ABOUT THIS EXERCISE »
Your task is to print all of the entries exactly, though the pictures should not be included.

********

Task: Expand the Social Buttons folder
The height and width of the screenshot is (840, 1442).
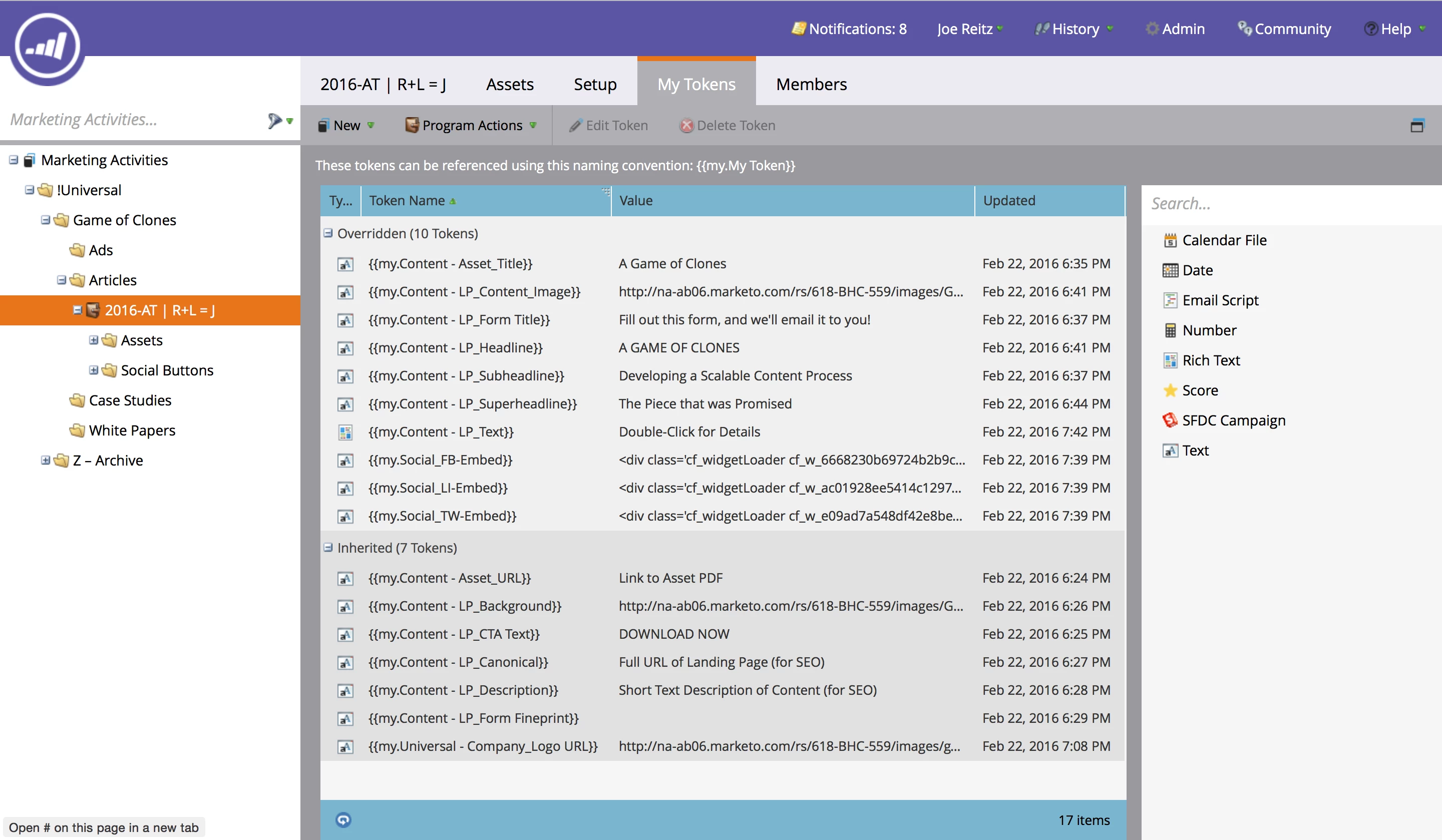Action: [x=93, y=370]
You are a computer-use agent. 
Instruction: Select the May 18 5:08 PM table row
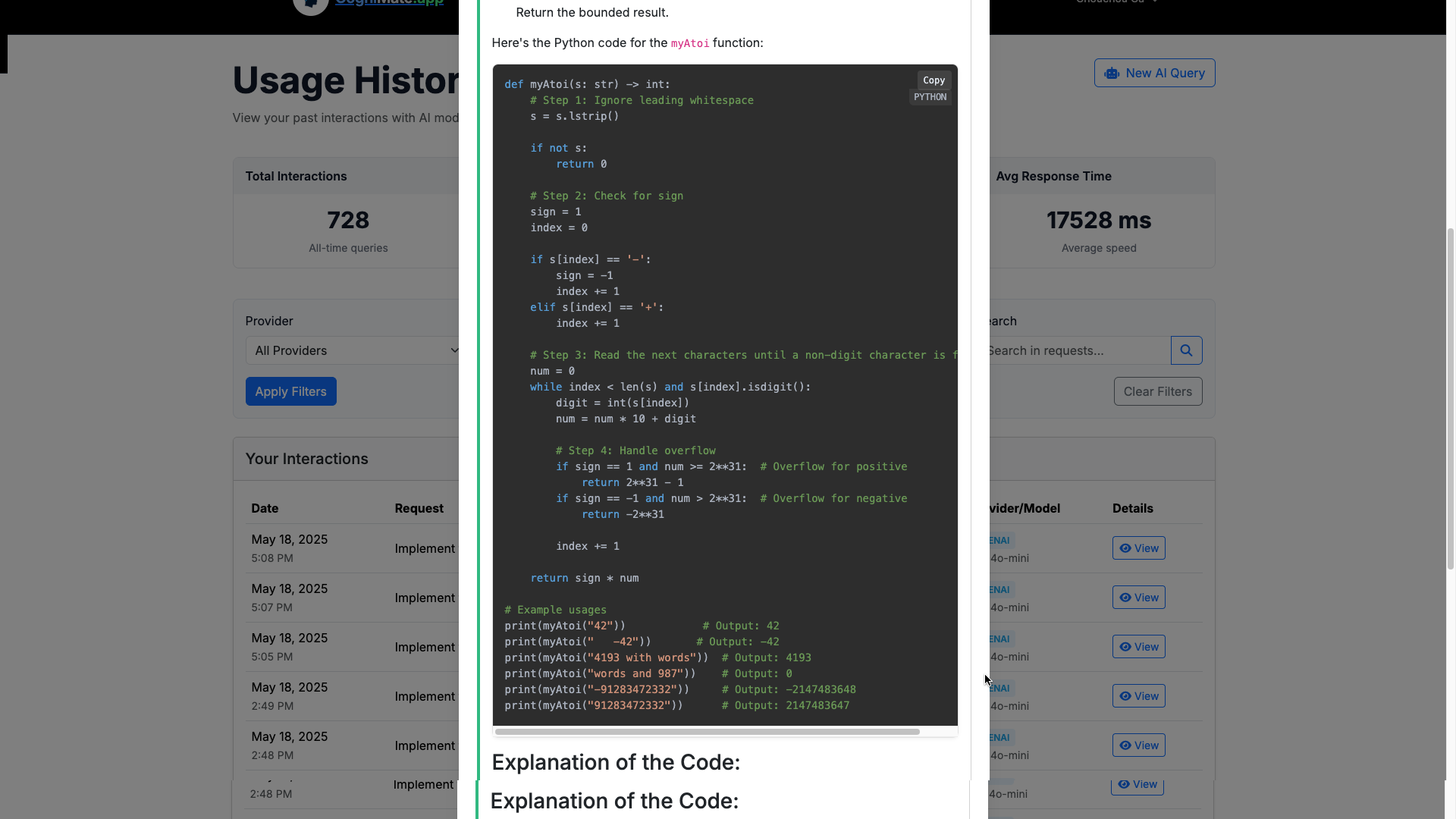tap(318, 549)
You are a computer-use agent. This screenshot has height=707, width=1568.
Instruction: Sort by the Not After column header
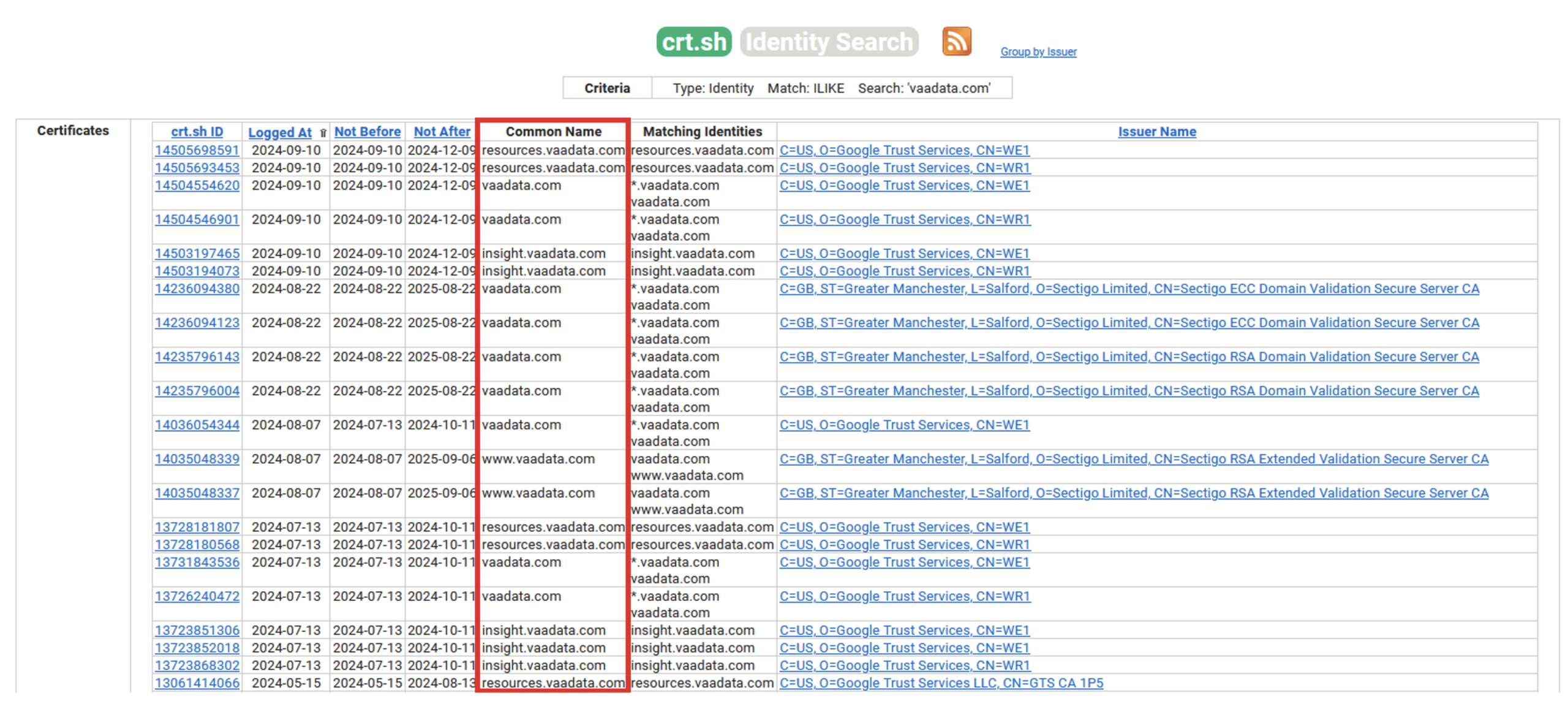441,131
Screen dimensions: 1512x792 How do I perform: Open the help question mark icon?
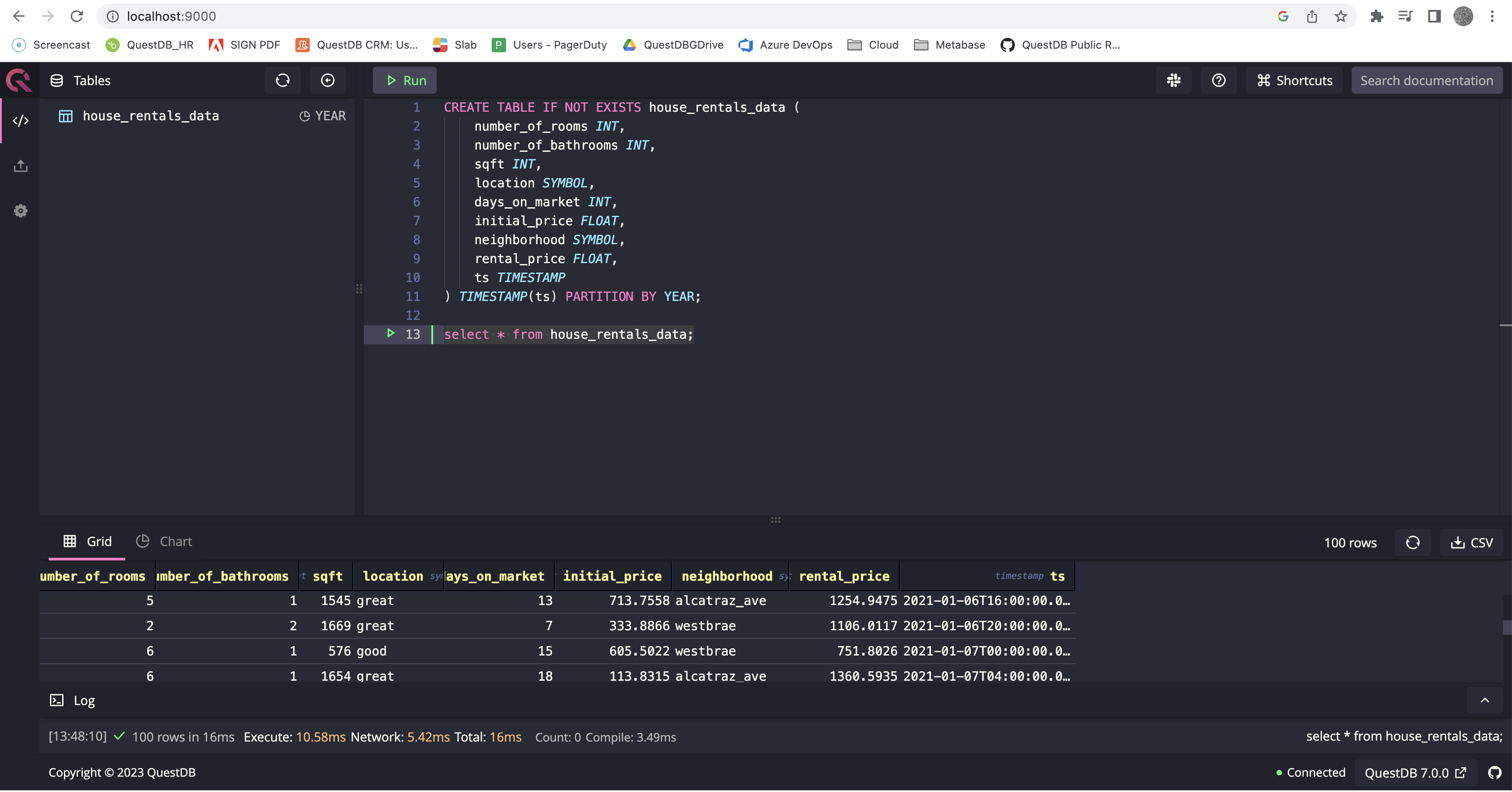click(1218, 81)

********

RESULT FOR THIS TASK »
Task: Expand the Social Buttons folder
The height and width of the screenshot is (840, 1442).
Action: [x=93, y=370]
You are a computer-use agent. 
Instruction: Select the May 18 5:08 PM table row
tap(318, 549)
You are a computer-use agent. This screenshot has height=707, width=1568.
Instruction: Sort by the Not After column header
441,131
Screen dimensions: 1512x792 How do I perform: Open the help question mark icon?
click(1218, 81)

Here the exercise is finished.